*TASK*. The entries that follow should be written out exactly.

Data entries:
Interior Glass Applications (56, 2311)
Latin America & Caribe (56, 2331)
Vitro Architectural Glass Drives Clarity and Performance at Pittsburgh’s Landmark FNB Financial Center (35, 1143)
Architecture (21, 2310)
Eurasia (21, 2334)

*RESULT OF THIS TASK*.
Interior Glass Applications (56, 2311)
Latin America & Caribe (56, 2331)
Vitro Architectural Glass Drives Clarity and Performance at Pittsburgh’s Landmark FNB Financial Center (35, 1143)
Architecture (21, 2310)
Eurasia (21, 2334)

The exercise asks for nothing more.